**The task:** Here are some records. Transcribe all of them exactly.
◇ ◇ ◇ ◇
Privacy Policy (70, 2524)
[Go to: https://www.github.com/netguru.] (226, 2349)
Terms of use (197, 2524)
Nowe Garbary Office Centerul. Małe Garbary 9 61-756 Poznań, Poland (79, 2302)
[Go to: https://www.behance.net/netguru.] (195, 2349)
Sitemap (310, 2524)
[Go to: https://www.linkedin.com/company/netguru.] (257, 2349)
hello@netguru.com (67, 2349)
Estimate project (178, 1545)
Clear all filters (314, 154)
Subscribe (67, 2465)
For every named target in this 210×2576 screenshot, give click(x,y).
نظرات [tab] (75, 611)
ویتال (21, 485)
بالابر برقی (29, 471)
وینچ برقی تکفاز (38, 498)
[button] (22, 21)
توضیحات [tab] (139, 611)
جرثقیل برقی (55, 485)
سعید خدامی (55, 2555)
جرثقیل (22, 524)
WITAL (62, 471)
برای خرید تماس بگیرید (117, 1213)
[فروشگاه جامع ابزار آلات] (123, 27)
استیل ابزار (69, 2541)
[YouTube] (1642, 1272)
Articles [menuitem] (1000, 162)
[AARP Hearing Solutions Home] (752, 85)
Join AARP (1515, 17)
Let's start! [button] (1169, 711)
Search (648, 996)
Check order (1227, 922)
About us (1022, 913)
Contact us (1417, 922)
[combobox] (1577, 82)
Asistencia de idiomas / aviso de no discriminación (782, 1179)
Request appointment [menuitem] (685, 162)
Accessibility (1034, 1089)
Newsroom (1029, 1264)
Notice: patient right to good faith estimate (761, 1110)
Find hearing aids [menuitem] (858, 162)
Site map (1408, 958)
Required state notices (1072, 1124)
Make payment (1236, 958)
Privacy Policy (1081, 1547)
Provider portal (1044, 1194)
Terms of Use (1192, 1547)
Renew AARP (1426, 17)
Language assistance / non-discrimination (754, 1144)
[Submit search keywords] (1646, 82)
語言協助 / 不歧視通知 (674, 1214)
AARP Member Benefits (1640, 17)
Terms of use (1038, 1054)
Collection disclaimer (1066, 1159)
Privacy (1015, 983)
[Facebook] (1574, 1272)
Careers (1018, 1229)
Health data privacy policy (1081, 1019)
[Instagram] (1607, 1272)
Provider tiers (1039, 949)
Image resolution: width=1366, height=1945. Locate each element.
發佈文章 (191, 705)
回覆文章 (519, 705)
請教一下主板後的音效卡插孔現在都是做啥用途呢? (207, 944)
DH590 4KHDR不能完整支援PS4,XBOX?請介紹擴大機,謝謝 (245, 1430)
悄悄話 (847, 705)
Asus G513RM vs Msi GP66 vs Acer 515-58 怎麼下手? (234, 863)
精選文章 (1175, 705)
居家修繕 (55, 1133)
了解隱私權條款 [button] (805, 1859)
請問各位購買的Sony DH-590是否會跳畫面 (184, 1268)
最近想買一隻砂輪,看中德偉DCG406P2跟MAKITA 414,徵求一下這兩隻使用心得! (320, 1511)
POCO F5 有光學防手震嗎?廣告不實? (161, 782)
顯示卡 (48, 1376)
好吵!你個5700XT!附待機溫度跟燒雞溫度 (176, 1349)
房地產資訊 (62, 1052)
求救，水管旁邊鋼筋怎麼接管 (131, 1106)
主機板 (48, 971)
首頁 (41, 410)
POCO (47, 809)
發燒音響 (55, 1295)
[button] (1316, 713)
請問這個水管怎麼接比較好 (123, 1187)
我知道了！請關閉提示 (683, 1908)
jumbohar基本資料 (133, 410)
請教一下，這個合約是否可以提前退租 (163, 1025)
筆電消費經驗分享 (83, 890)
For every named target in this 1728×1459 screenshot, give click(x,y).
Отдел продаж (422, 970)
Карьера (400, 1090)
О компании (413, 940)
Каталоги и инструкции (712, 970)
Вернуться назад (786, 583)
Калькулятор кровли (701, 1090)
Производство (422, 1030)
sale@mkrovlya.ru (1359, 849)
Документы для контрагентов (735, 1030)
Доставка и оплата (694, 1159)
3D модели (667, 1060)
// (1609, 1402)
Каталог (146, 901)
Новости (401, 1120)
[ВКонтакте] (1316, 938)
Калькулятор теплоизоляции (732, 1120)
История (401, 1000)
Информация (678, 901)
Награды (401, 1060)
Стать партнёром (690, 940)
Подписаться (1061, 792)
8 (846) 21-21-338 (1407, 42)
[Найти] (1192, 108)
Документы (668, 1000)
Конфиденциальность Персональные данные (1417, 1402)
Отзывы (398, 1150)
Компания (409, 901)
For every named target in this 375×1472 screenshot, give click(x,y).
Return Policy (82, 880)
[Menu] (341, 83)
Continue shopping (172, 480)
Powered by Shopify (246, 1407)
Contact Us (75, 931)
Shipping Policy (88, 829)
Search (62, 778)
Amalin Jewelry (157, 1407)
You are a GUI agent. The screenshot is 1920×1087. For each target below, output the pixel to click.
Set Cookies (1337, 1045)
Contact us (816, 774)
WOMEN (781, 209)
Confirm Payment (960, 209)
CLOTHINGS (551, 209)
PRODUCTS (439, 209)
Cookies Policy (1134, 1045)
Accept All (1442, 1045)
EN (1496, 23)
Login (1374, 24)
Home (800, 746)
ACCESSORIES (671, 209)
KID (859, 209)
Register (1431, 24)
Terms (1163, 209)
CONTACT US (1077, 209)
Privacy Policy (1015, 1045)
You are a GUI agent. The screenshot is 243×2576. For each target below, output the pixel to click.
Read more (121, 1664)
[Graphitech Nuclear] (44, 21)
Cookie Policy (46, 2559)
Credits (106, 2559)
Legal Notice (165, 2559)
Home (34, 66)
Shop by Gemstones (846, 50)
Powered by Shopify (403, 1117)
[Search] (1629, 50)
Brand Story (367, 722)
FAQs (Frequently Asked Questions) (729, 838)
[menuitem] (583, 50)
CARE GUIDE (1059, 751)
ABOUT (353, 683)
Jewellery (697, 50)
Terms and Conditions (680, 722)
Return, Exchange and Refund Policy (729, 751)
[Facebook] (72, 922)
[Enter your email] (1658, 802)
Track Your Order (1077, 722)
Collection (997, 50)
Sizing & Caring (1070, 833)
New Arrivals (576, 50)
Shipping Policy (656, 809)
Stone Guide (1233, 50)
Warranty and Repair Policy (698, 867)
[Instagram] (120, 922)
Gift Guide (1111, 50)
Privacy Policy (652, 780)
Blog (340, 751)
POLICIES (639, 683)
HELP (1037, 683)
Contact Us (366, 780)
◇ ◇ ◇ ◇
**Result of this exercise:**
Privacy Policy (70, 2524)
[Go to: https://www.github.com/netguru.] (226, 2349)
Terms of use (197, 2524)
Nowe Garbary Office Centerul. Małe Garbary 9 61-756 Poznań, Poland (79, 2302)
[Go to: https://www.behance.net/netguru.] (195, 2349)
Sitemap (310, 2524)
[Go to: https://www.linkedin.com/company/netguru.] (257, 2349)
hello@netguru.com (67, 2349)
Estimate project (178, 1545)
Clear all filters (314, 154)
Subscribe (67, 2465)
For every named target in this 210×2576 screenshot, give click(x,y).
نظرات [tab] (75, 611)
ویتال (21, 485)
بالابر برقی (29, 471)
وینچ برقی تکفاز (38, 498)
[button] (22, 21)
توضیحات [tab] (139, 611)
جرثقیل برقی (55, 485)
سعید خدامی (55, 2555)
جرثقیل (22, 524)
WITAL (62, 471)
برای خرید تماس بگیرید (117, 1213)
[فروشگاه جامع ابزار آلات] (123, 27)
استیل ابزار (69, 2541)
[YouTube] (1642, 1272)
Articles [menuitem] (1000, 162)
[AARP Hearing Solutions Home] (752, 85)
Join AARP (1515, 17)
Let's start! [button] (1169, 711)
Search (648, 996)
Check order (1227, 922)
About us (1022, 913)
Contact us (1417, 922)
[combobox] (1577, 82)
Asistencia de idiomas / aviso de no discriminación (782, 1179)
Request appointment [menuitem] (685, 162)
Accessibility (1034, 1089)
Newsroom (1029, 1264)
Notice: patient right to good faith estimate (761, 1110)
Find hearing aids [menuitem] (858, 162)
Site map (1408, 958)
Required state notices (1072, 1124)
Make payment (1236, 958)
Privacy Policy (1081, 1547)
Provider portal (1044, 1194)
Terms of Use (1192, 1547)
Renew AARP (1426, 17)
Language assistance / non-discrimination (754, 1144)
[Submit search keywords] (1646, 82)
語言協助 / 不歧視通知 (674, 1214)
AARP Member Benefits (1640, 17)
Terms of use (1038, 1054)
Collection disclaimer (1066, 1159)
Privacy (1015, 983)
[Facebook] (1574, 1272)
Careers (1018, 1229)
Health data privacy policy (1081, 1019)
[Instagram] (1607, 1272)
Provider tiers (1039, 949)
Image resolution: width=1366, height=1945. Locate each element.
發佈文章 (191, 705)
回覆文章 (519, 705)
請教一下主板後的音效卡插孔現在都是做啥用途呢? (207, 944)
DH590 4KHDR不能完整支援PS4,XBOX?請介紹擴大機,謝謝 (245, 1430)
悄悄話 (847, 705)
Asus G513RM vs Msi GP66 vs Acer 515-58 怎麼下手? (234, 863)
精選文章 (1175, 705)
居家修繕 (55, 1133)
了解隱私權條款 [button] (805, 1859)
請問各位購買的Sony DH-590是否會跳畫面 (184, 1268)
最近想買一隻砂輪,看中德偉DCG406P2跟MAKITA 414,徵求一下這兩隻使用心得! (320, 1511)
POCO F5 有光學防手震嗎?廣告不實? (161, 782)
顯示卡 (48, 1376)
好吵!你個5700XT!附待機溫度跟燒雞溫度 (176, 1349)
房地產資訊 (62, 1052)
求救，水管旁邊鋼筋怎麼接管 (131, 1106)
主機板 (48, 971)
首頁 (41, 410)
POCO (47, 809)
發燒音響 (55, 1295)
[button] (1316, 713)
請問這個水管怎麼接比較好 (123, 1187)
我知道了！請關閉提示 (683, 1908)
jumbohar基本資料 (133, 410)
請教一下，這個合約是否可以提前退租 (163, 1025)
筆電消費經驗分享 (83, 890)
For every named target in this 1728×1459 screenshot, give click(x,y).
Отдел продаж (422, 970)
Карьера (400, 1090)
О компании (413, 940)
Каталоги и инструкции (712, 970)
Вернуться назад (786, 583)
Калькулятор кровли (701, 1090)
Производство (422, 1030)
sale@mkrovlya.ru (1359, 849)
Документы для контрагентов (735, 1030)
Доставка и оплата (694, 1159)
3D модели (667, 1060)
// (1609, 1402)
Каталог (146, 901)
Новости (401, 1120)
[ВКонтакте] (1316, 938)
Калькулятор теплоизоляции (732, 1120)
История (401, 1000)
Информация (678, 901)
Награды (401, 1060)
Стать партнёром (690, 940)
Подписаться (1061, 792)
8 (846) 21-21-338 (1407, 42)
[Найти] (1192, 108)
Документы (668, 1000)
Конфиденциальность Персональные данные (1417, 1402)
Отзывы (398, 1150)
Компания (409, 901)
For every named target in this 375×1472 screenshot, give click(x,y).
Return Policy (82, 880)
[Menu] (341, 83)
Continue shopping (172, 480)
Powered by Shopify (246, 1407)
Contact Us (75, 931)
Shipping Policy (88, 829)
Search (62, 778)
Amalin Jewelry (157, 1407)
You are a GUI agent. The screenshot is 1920×1087. For each target below, output the pixel to click.
Set Cookies (1337, 1045)
Contact us (816, 774)
WOMEN (781, 209)
Confirm Payment (960, 209)
CLOTHINGS (551, 209)
PRODUCTS (439, 209)
Cookies Policy (1134, 1045)
Accept All (1442, 1045)
EN (1496, 23)
Login (1374, 24)
Home (800, 746)
ACCESSORIES (671, 209)
KID (859, 209)
Register (1431, 24)
Terms (1163, 209)
CONTACT US (1077, 209)
Privacy Policy (1015, 1045)
You are a GUI agent. The screenshot is 243×2576. For each target below, output the pixel to click.
Read more (121, 1664)
[Graphitech Nuclear] (44, 21)
Cookie Policy (46, 2559)
Credits (106, 2559)
Legal Notice (165, 2559)
Home (34, 66)
Shop by Gemstones (846, 50)
Powered by Shopify (403, 1117)
[Search] (1629, 50)
Brand Story (367, 722)
FAQs (Frequently Asked Questions) (729, 838)
[menuitem] (583, 50)
CARE GUIDE (1059, 751)
ABOUT (353, 683)
Jewellery (697, 50)
Terms and Conditions (680, 722)
Return, Exchange and Refund Policy (729, 751)
[Facebook] (72, 922)
[Enter your email] (1658, 802)
Track Your Order (1077, 722)
Collection (997, 50)
Sizing & Caring (1070, 833)
New Arrivals (576, 50)
Shipping Policy (656, 809)
Stone Guide (1233, 50)
Warranty and Repair Policy (698, 867)
[Instagram] (120, 922)
Gift Guide (1111, 50)
Privacy Policy (652, 780)
Blog (340, 751)
POLICIES (639, 683)
HELP (1037, 683)
Contact Us (366, 780)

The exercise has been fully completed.